- Opening Delimiter -

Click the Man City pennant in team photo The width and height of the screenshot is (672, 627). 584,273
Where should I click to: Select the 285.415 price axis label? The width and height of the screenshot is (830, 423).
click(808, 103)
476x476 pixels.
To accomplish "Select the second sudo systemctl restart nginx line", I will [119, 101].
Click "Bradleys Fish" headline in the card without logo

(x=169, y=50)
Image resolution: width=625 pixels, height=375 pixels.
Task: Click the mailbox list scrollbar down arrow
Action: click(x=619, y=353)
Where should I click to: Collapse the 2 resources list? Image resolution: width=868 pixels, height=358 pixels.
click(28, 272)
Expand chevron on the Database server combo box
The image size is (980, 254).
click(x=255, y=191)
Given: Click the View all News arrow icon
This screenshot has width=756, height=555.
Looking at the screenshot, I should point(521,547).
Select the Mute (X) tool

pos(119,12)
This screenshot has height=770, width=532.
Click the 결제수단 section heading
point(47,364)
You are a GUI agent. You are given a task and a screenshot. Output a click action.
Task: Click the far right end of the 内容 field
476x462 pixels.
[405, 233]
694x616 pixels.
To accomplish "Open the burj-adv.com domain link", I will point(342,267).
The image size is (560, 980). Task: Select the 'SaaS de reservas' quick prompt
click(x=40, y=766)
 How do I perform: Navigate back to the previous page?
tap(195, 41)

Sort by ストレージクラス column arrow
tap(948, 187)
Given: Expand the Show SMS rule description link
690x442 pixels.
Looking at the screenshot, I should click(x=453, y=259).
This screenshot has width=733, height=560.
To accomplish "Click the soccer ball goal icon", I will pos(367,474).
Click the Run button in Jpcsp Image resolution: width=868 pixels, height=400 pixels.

- Closing Delimiter -

→ **Exercise goal**: Recreate the listing word for word, omitting nothing.

→ **Reply**:
Click the Man City pennant in team photo The width and height of the screenshot is (672, 627). 584,273
Where should I click to: Select the 285.415 price axis label? The width and height of the screenshot is (830, 423).
click(808, 103)
476x476 pixels.
To accomplish "Select the second sudo systemctl restart nginx line", I will [119, 101].
Click "Bradleys Fish" headline in the card without logo

(x=169, y=50)
Image resolution: width=625 pixels, height=375 pixels.
Task: Click the mailbox list scrollbar down arrow
Action: click(x=619, y=353)
Where should I click to: Collapse the 2 resources list? Image resolution: width=868 pixels, height=358 pixels.
click(28, 272)
Expand chevron on the Database server combo box
The image size is (980, 254).
click(x=255, y=191)
Given: Click the View all News arrow icon
This screenshot has width=756, height=555.
Looking at the screenshot, I should point(521,547).
Select the Mute (X) tool

pos(119,12)
This screenshot has height=770, width=532.
Click the 결제수단 section heading
point(47,364)
You are a GUI agent. You are given a task and a screenshot. Output a click action.
Task: Click the far right end of the 内容 field
476x462 pixels.
[405, 233]
694x616 pixels.
To accomplish "Open the burj-adv.com domain link", I will point(342,267).
The image size is (560, 980). Task: Select the 'SaaS de reservas' quick prompt
click(x=40, y=766)
 How do I perform: Navigate back to the previous page?
tap(195, 41)

Sort by ストレージクラス column arrow
tap(948, 187)
Given: Expand the Show SMS rule description link
690x442 pixels.
Looking at the screenshot, I should click(x=453, y=259).
This screenshot has width=733, height=560.
To accomplish "Click the soccer ball goal icon", I will pos(367,474).
Click the Run button in Jpcsp Image resolution: width=868 pixels, height=400 pixels.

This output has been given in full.